Are you shy to make a phone call to them?
If so, drive down to viking way, first strip mall on your left side depending where you coming from, bowers is on ur left as you enter, metricide is on the left of the entrance door! There you go, you dun even hafta talk to anyone or ask where the metricide is =)


----------



## target

Here you go:

Bower's Medical Supply
Unit 9 - 3691 Viking Way Richmond, BC, V6V 2J6
Tel: (604) 278-7566, 1-800-663-0047 
Fax: (604) 278-7525

http://www.bowersmedical.com/first.php


----------



## someguy

lol, yah been to the site, know where it is, know how to call, was pretty sure they weren't open sundays...... 
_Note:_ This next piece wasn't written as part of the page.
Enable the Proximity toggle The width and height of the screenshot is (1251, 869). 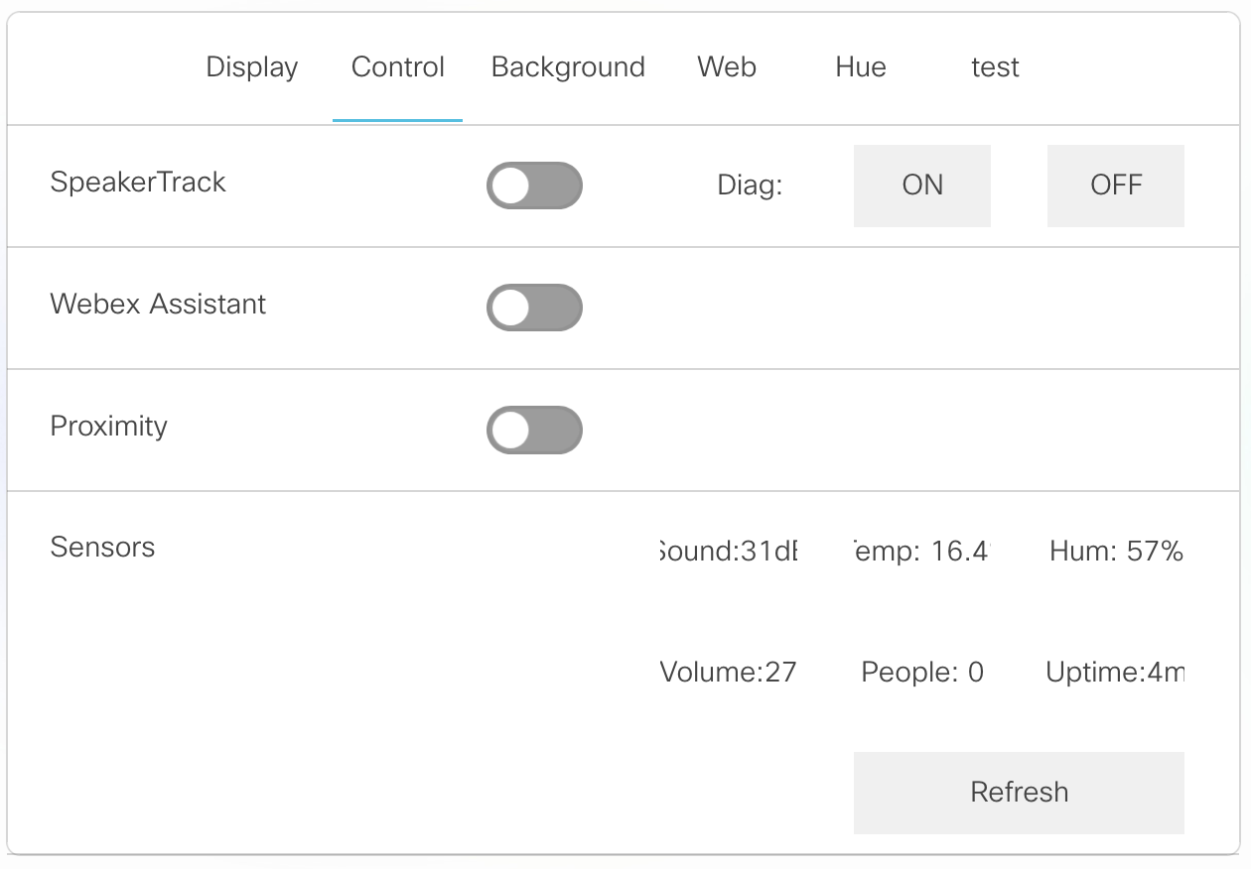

We've confrimed that it's double strength, so use 1/2 dose's

still looking for the other answers though


----------



## CRS Fan

Bowers is a medical supplier and they are not open on weekends. I know I worked there many years ago. If you go into the left entrance, you can buy at Bowers Homecare (it used to be called Innes-Allen) but Ted (the owner) bought this subsidiary out. I believe their hours are 8:00 - 5:00 M - F (I know the wholesale end used to be open from 8:00 - 4:30 M - F).

Best Regards,

Stuart


----------



## Scholz

Why doesn't anyone take the time to find this stuff for themselves. They HAVE a computer allready. hmmmmm I want to know how to dose excel.... where could i possibly find out how to dose excel... the manufacturers website would never have that kind of imformation on it.... never so i best not look there. I'll ask other people to find the information for me.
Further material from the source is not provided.